[WORK ORDER]
Output each record exactly, with nothing omitted.

● ● ●

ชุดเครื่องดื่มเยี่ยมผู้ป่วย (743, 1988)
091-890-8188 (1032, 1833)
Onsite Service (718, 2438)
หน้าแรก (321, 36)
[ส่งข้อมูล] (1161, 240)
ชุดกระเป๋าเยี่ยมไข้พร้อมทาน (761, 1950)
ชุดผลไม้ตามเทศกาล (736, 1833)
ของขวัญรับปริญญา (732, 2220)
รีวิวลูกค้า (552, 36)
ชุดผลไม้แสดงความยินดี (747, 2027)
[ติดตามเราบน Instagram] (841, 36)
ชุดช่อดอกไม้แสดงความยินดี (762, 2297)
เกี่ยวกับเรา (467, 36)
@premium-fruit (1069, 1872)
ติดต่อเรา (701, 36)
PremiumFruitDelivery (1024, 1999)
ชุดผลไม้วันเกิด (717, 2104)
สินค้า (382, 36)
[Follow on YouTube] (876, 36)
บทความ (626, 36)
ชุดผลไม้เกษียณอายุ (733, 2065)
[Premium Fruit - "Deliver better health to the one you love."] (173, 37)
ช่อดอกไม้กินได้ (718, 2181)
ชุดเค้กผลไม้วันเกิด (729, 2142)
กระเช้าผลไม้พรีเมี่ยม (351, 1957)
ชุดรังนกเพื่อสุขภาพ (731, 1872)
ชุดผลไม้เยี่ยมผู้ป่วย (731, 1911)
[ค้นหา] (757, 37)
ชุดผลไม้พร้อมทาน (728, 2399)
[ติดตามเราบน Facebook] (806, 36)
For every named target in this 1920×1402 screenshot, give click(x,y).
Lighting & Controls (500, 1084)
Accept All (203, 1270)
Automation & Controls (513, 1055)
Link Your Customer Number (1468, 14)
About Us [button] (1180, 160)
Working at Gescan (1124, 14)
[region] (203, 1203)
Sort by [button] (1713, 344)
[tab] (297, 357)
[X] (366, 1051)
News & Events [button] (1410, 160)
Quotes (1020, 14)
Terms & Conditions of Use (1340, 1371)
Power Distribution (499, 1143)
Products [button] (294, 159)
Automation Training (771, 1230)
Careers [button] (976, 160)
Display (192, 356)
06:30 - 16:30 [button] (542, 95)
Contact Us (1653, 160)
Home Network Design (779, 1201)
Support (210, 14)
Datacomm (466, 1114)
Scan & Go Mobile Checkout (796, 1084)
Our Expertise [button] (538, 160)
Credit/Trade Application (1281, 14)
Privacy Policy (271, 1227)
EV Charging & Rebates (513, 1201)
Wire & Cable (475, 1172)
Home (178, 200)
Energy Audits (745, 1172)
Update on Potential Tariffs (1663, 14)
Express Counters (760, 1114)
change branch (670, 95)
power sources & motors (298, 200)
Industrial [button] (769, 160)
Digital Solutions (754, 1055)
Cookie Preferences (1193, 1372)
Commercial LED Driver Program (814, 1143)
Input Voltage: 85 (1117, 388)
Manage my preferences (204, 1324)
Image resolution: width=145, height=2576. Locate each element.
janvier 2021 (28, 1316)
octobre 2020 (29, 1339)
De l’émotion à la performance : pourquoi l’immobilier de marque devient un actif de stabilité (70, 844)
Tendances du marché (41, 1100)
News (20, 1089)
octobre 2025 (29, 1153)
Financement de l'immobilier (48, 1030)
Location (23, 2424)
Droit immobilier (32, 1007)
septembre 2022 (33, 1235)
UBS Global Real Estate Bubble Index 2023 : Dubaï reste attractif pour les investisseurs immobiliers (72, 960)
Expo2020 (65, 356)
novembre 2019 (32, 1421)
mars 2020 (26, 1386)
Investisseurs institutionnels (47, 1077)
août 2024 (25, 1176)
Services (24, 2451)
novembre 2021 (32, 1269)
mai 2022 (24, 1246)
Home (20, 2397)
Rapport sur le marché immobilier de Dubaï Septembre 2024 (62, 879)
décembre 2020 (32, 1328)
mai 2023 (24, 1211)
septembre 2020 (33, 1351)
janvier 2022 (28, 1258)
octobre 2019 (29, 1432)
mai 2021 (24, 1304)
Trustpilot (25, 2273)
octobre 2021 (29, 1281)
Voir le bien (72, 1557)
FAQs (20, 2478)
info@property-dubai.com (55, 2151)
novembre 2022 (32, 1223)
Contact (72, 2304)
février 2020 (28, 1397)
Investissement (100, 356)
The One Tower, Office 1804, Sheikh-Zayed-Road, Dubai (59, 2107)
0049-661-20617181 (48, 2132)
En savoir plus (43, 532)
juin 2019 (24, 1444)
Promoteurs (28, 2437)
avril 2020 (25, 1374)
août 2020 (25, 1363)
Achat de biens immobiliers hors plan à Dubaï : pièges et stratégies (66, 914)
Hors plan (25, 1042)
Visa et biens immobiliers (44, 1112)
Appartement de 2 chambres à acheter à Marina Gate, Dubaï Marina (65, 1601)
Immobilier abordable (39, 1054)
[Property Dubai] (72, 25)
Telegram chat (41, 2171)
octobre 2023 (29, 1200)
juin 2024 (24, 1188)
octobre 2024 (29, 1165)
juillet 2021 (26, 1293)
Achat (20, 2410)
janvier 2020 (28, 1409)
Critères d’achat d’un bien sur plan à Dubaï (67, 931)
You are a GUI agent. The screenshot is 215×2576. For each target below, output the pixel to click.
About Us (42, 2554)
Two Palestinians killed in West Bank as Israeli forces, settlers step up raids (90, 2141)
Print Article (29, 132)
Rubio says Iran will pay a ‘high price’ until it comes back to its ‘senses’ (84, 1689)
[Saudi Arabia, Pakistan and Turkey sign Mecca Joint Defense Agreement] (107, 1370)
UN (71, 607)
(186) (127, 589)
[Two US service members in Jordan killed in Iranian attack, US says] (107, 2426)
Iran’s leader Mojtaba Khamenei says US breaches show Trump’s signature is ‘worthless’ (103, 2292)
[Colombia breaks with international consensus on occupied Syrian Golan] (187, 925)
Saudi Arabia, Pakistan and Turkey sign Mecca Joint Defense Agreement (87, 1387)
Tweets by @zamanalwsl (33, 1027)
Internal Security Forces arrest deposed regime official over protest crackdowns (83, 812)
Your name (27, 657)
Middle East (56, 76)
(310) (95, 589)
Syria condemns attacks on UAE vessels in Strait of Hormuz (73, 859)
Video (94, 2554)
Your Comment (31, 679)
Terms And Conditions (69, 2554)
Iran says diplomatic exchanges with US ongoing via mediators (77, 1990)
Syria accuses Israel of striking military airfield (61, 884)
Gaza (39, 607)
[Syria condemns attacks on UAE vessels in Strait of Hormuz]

● ● ●

[REPLY TO THE EXERCISE]
ชุดเครื่องดื่มเยี่ยมผู้ป่วย (743, 1988)
091-890-8188 (1032, 1833)
Onsite Service (718, 2438)
หน้าแรก (321, 36)
[ส่งข้อมูล] (1161, 240)
ชุดกระเป๋าเยี่ยมไข้พร้อมทาน (761, 1950)
ชุดผลไม้ตามเทศกาล (736, 1833)
ของขวัญรับปริญญา (732, 2220)
รีวิวลูกค้า (552, 36)
ชุดผลไม้แสดงความยินดี (747, 2027)
[ติดตามเราบน Instagram] (841, 36)
ชุดช่อดอกไม้แสดงความยินดี (762, 2297)
เกี่ยวกับเรา (467, 36)
@premium-fruit (1069, 1872)
ติดต่อเรา (701, 36)
PremiumFruitDelivery (1024, 1999)
ชุดผลไม้วันเกิด (717, 2104)
สินค้า (382, 36)
[Follow on YouTube] (876, 36)
บทความ (626, 36)
ชุดผลไม้เกษียณอายุ (733, 2065)
[Premium Fruit - "Deliver better health to the one you love."] (173, 37)
ช่อดอกไม้กินได้ (718, 2181)
ชุดเค้กผลไม้วันเกิด (729, 2142)
กระเช้าผลไม้พรีเมี่ยม (351, 1957)
ชุดรังนกเพื่อสุขภาพ (731, 1872)
ชุดผลไม้เยี่ยมผู้ป่วย (731, 1911)
[ค้นหา] (757, 37)
ชุดผลไม้พร้อมทาน (728, 2399)
[ติดตามเราบน Facebook] (806, 36)
For every named target in this 1920×1402 screenshot, give click(x,y).
Lighting & Controls (500, 1084)
Accept All (203, 1270)
Automation & Controls (513, 1055)
Link Your Customer Number (1468, 14)
About Us [button] (1180, 160)
Working at Gescan (1124, 14)
[region] (203, 1203)
Sort by [button] (1713, 344)
[tab] (297, 357)
[X] (366, 1051)
News & Events [button] (1410, 160)
Quotes (1020, 14)
Terms & Conditions of Use (1340, 1371)
Power Distribution (499, 1143)
Products [button] (294, 159)
Automation Training (771, 1230)
Careers [button] (976, 160)
Display (192, 356)
06:30 - 16:30 [button] (542, 95)
Contact Us (1653, 160)
Home Network Design (779, 1201)
Support (210, 14)
Datacomm (466, 1114)
Scan & Go Mobile Checkout (796, 1084)
Our Expertise [button] (538, 160)
Credit/Trade Application (1281, 14)
Privacy Policy (271, 1227)
EV Charging & Rebates (513, 1201)
Wire & Cable (475, 1172)
Home (178, 200)
Energy Audits (745, 1172)
Update on Potential Tariffs (1663, 14)
Express Counters (760, 1114)
change branch (670, 95)
power sources & motors (298, 200)
Industrial [button] (769, 160)
Digital Solutions (754, 1055)
Cookie Preferences (1193, 1372)
Commercial LED Driver Program (814, 1143)
Input Voltage: 85 (1117, 388)
Manage my preferences (204, 1324)
Image resolution: width=145, height=2576. Locate each element.
janvier 2021 (28, 1316)
octobre 2020 (29, 1339)
De l’émotion à la performance : pourquoi l’immobilier de marque devient un actif de stabilité (70, 844)
Tendances du marché (41, 1100)
News (20, 1089)
octobre 2025 (29, 1153)
Financement de l'immobilier (48, 1030)
Location (23, 2424)
Droit immobilier (32, 1007)
septembre 2022 (33, 1235)
UBS Global Real Estate Bubble Index 2023 : Dubaï reste attractif pour les investisseurs immobiliers (72, 960)
Expo2020 (65, 356)
novembre 2019 (32, 1421)
mars 2020 (26, 1386)
Investisseurs institutionnels (47, 1077)
août 2024 (25, 1176)
Services (24, 2451)
novembre 2021 (32, 1269)
mai 2022 (24, 1246)
Home (20, 2397)
Rapport sur le marché immobilier de Dubaï Septembre 2024 (62, 879)
décembre 2020 (32, 1328)
mai 2023 (24, 1211)
septembre 2020 (33, 1351)
janvier 2022 (28, 1258)
octobre 2019 (29, 1432)
mai 2021 (24, 1304)
Trustpilot (25, 2273)
octobre 2021 (29, 1281)
Voir le bien (72, 1557)
FAQs (20, 2478)
info@property-dubai.com (55, 2151)
novembre 2022 (32, 1223)
Contact (72, 2304)
février 2020 (28, 1397)
Investissement (100, 356)
The One Tower, Office 1804, Sheikh-Zayed-Road, Dubai (59, 2107)
0049-661-20617181 (48, 2132)
En savoir plus (43, 532)
juin 2019 (24, 1444)
Promoteurs (28, 2437)
avril 2020 (25, 1374)
août 2020 (25, 1363)
Achat de biens immobiliers hors plan à Dubaï : pièges et stratégies (66, 914)
Hors plan (25, 1042)
Visa et biens immobiliers (44, 1112)
Appartement de 2 chambres à acheter à Marina Gate, Dubaï Marina (65, 1601)
Immobilier abordable (39, 1054)
[Property Dubai] (72, 25)
Telegram chat (41, 2171)
octobre 2023 (29, 1200)
juin 2024 (24, 1188)
octobre 2024 (29, 1165)
juillet 2021 (26, 1293)
Achat (20, 2410)
janvier 2020 (28, 1409)
Critères d’achat d’un bien sur plan à Dubaï (67, 931)
You are a GUI agent. The screenshot is 215×2576. For each target below, output the pixel to click.
About Us (42, 2554)
Two Palestinians killed in West Bank as Israeli forces, settlers step up raids (90, 2141)
Print Article (29, 132)
Rubio says Iran will pay a ‘high price’ until it comes back to its ‘senses’ (84, 1689)
[Saudi Arabia, Pakistan and Turkey sign Mecca Joint Defense Agreement] (107, 1370)
UN (71, 607)
(186) (127, 589)
[Two US service members in Jordan killed in Iranian attack, US says] (107, 2426)
Iran’s leader Mojtaba Khamenei says US breaches show Trump’s signature is ‘worthless’ (103, 2292)
[Colombia breaks with international consensus on occupied Syrian Golan] (187, 925)
Saudi Arabia, Pakistan and Turkey sign Mecca Joint Defense Agreement (87, 1387)
Tweets by @zamanalwsl (33, 1027)
Internal Security Forces arrest deposed regime official over protest crackdowns (83, 812)
Your name (27, 657)
Middle East (56, 76)
(310) (95, 589)
Syria condemns attacks on UAE vessels in Strait of Hormuz (73, 859)
Video (94, 2554)
Your Comment (31, 679)
Terms And Conditions (69, 2554)
Iran says diplomatic exchanges with US ongoing via mediators (77, 1990)
Syria accuses Israel of striking military airfield (61, 884)
Gaza (39, 607)
[Syria condemns attacks on UAE vessels in Strait of Hormuz]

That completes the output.